To avoid these ads, REGISTER NOW!

Need some wiring help fast - please

Tsquare

Well-known member
Joined
Oct 14, 2013
Messages
283
Location
San Diego
Ok, need to get my drill press running this morning before Turkey day starts. It's just after 7:00 am pst and only have 2 hours to get my work done - need my press running.

My wiring question: Ihave the following wires to connect which wire goes to which wire?

From the motor : 1 white wire and 1 black wire

From the on off switch on the drill press: 2 red wires and 2 black wires

From the plug: 1 Red wire, 1 black wire and 1 green wire

Thanks for your help and Happy Thanksgiving.
 
To avoid these ads, REGISTER NOW!

uart

Well-known member
Joined
Nov 17, 2011
Messages
1,226
Location
Australia
Do you have an ohm meter (or multimeter or continuity tester) to test the switch. It's probably red(in) switched to red(out) and black(in) switched to black(out), but I usually like to confirm that with a meter before wiring it up.

Anyway, assuming that's how the switch is wired then you want to connect it as follows.

- From the plug to the switch (using one of the pairs of switch wires) wire red to red and black to black.

- From the switch to the motor (using the other pair of switch wires) wire red to white and black to black.

- From the plug connect the green wire (safety earth) to the metal body of the DP.
 
Last edited:
OP
T

Tsquare

Well-known member
Joined
Oct 14, 2013
Messages
283
Location
San Diego
Do you have an ohm meter (or multimeter or continuity tester) to test the switch. It's probably red(in) switched to red(out) and black(in) switched to black(out), but I usually like to confirm that with a meter before wiring it up.

Anyway, assuming that's how the switch is wired then you want to connect it as follows.

- From the plug to the switch (using one of the pairs of switch wires) wire red to red and black to black.

- From the switch to the motor (using the other pair of switch wires) wire red to white and black to black.

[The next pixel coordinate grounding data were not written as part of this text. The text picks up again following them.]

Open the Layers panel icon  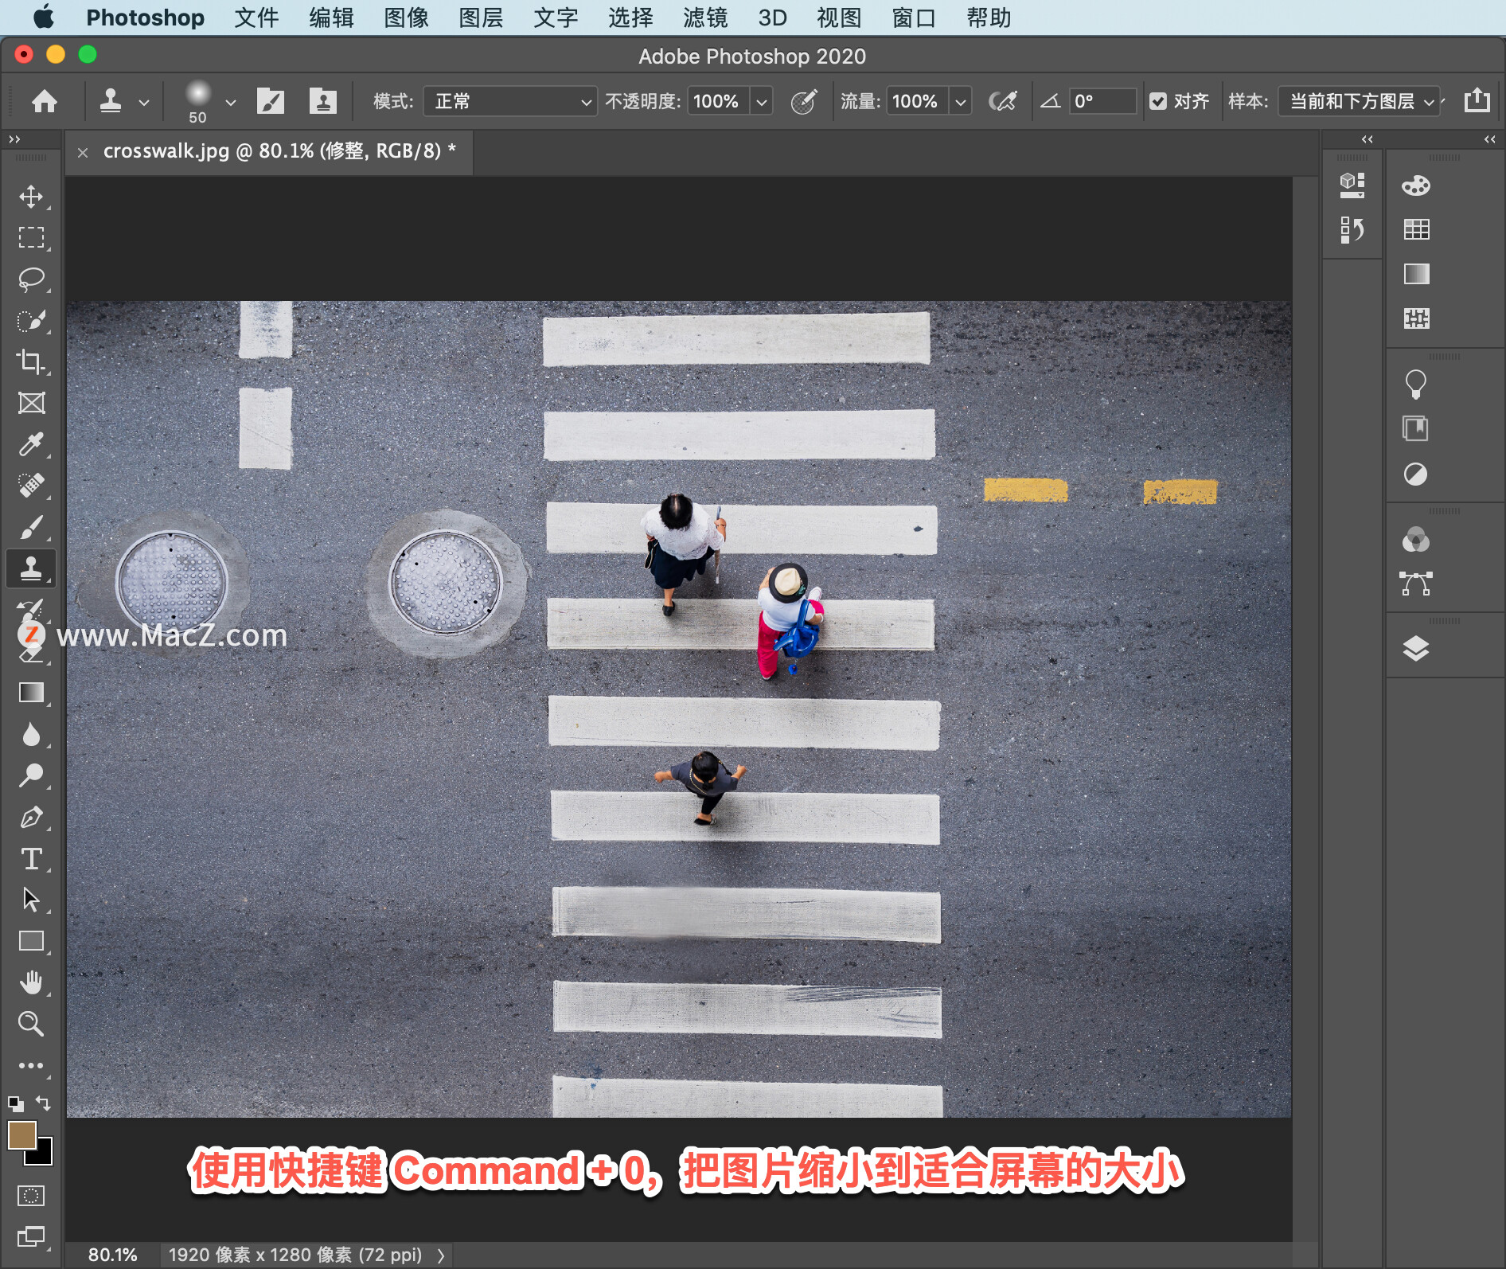1415,649
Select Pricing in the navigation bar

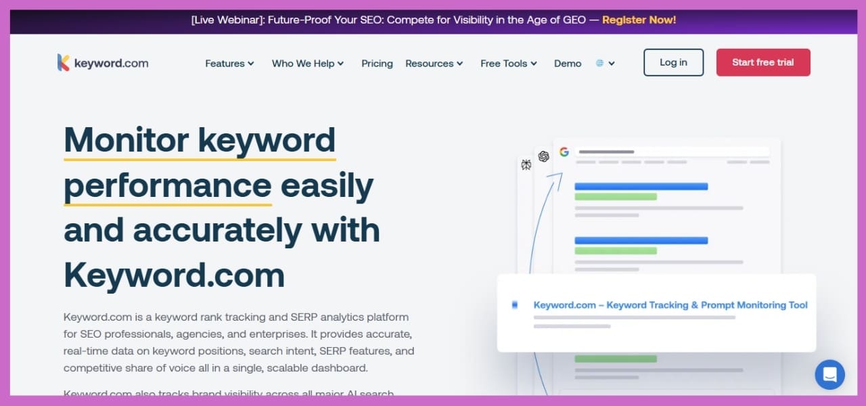[x=377, y=63]
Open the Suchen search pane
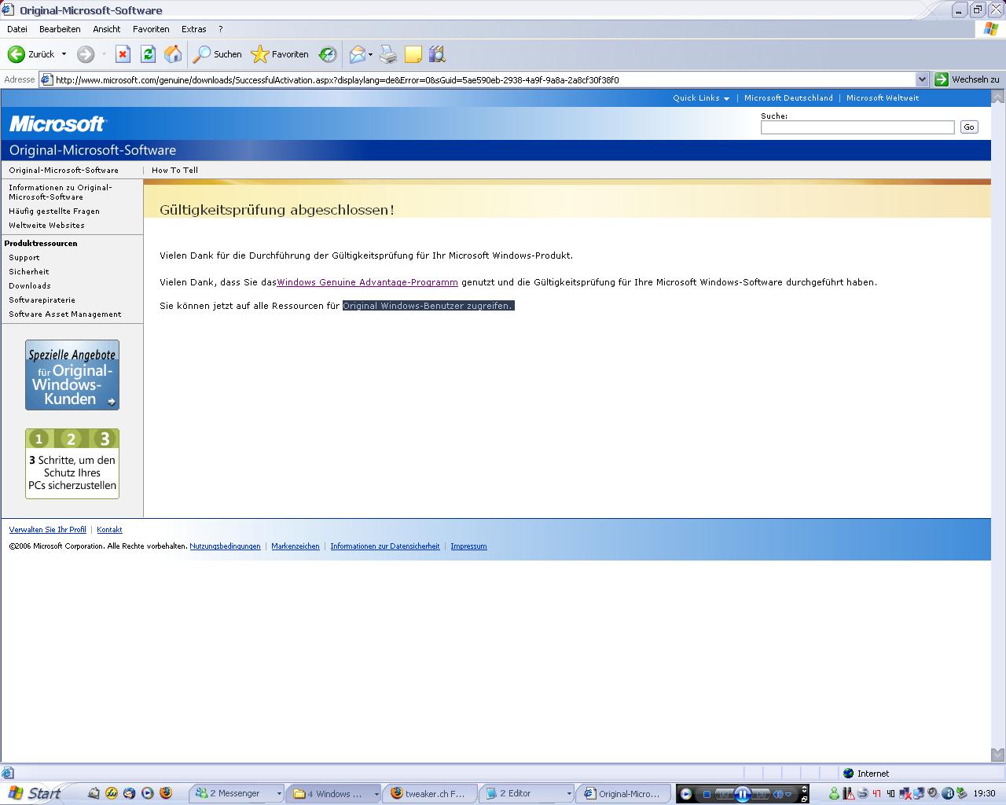The height and width of the screenshot is (805, 1006). pos(218,54)
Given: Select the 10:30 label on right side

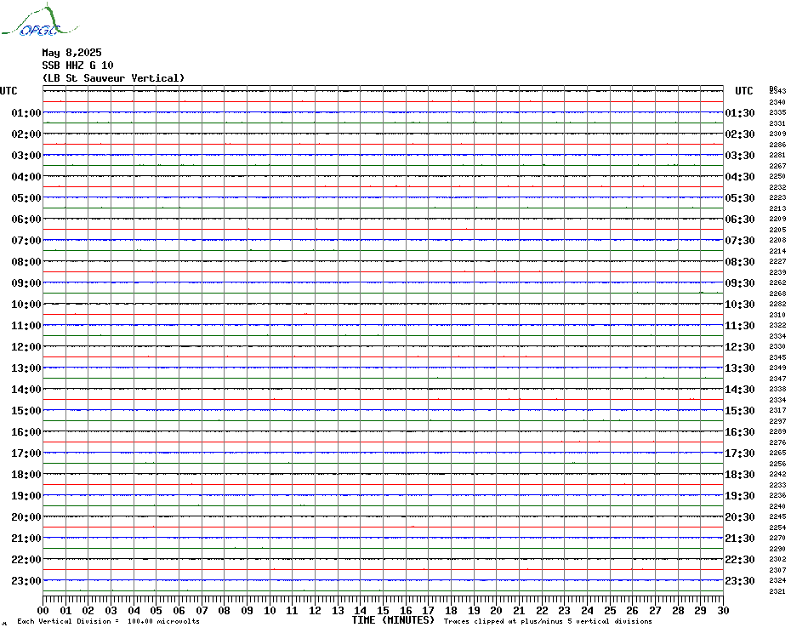Looking at the screenshot, I should [x=740, y=305].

- From the plug connect the green wire (safety earth) to the metal body of the DP.

Thanks for the fast reply -

I do have a meter, but not certain how to use it as you described - is it possible that you tell me how to use?
 

mrjaw14

Well-known member
Joined
May 22, 2012
Messages
1,958
Location
Nashville, TN
Set the meter to ohms, put one probe on each red wire and see if you get 0 ohms with the switch turned on, and infinite ( or no reading, or a 1 on some meters) with the switch off. Repeat for black wires. Test red to black in both switch positions and make sure you have infinite resistance, meaning they are not making an electrical connection with each other. If you get these results, wire as outlined above.
 
Last edited:

uart

Well-known member
Joined
Nov 17, 2011
Messages
1,226
Location
Australia
Before and power is connected, just set your meter to ohms (or continuity) and connect the test probes (or leads) to each of the red switch wires. If the switch is as I've guessed than you'll get an open circuit when the switch is off, and a closed circuit when the switch is on. Same deal for when you test it with the two black switch wires .
 
OP
T

Tsquare

Well-known member
Joined
Oct 14, 2013
Messages
283
Location
San Diego
Before and power is connected, just set your meter to ohms (or continuity) and connect the test probes (or leads) to each of the red switch wires. If the switch is as I've guessed than you'll get an open circuit when the switch is off, and a closed circuit when the switch is on. Same deal for when you test it with the two black switch wires .

Thanks again - be well!
 
OP
T

Tsquare

Well-known member
Joined
Oct 14, 2013
Messages
283
Location
San Diego
Before and power is connected, just set your meter to ohms (or continuity) and connect the test probes (or leads) to each of the red switch wires. If the switch is as I've guessed than you'll get an open circuit when the switch is off, and a closed circuit when the switch is on. Same deal for when you test it with the two black switch wires .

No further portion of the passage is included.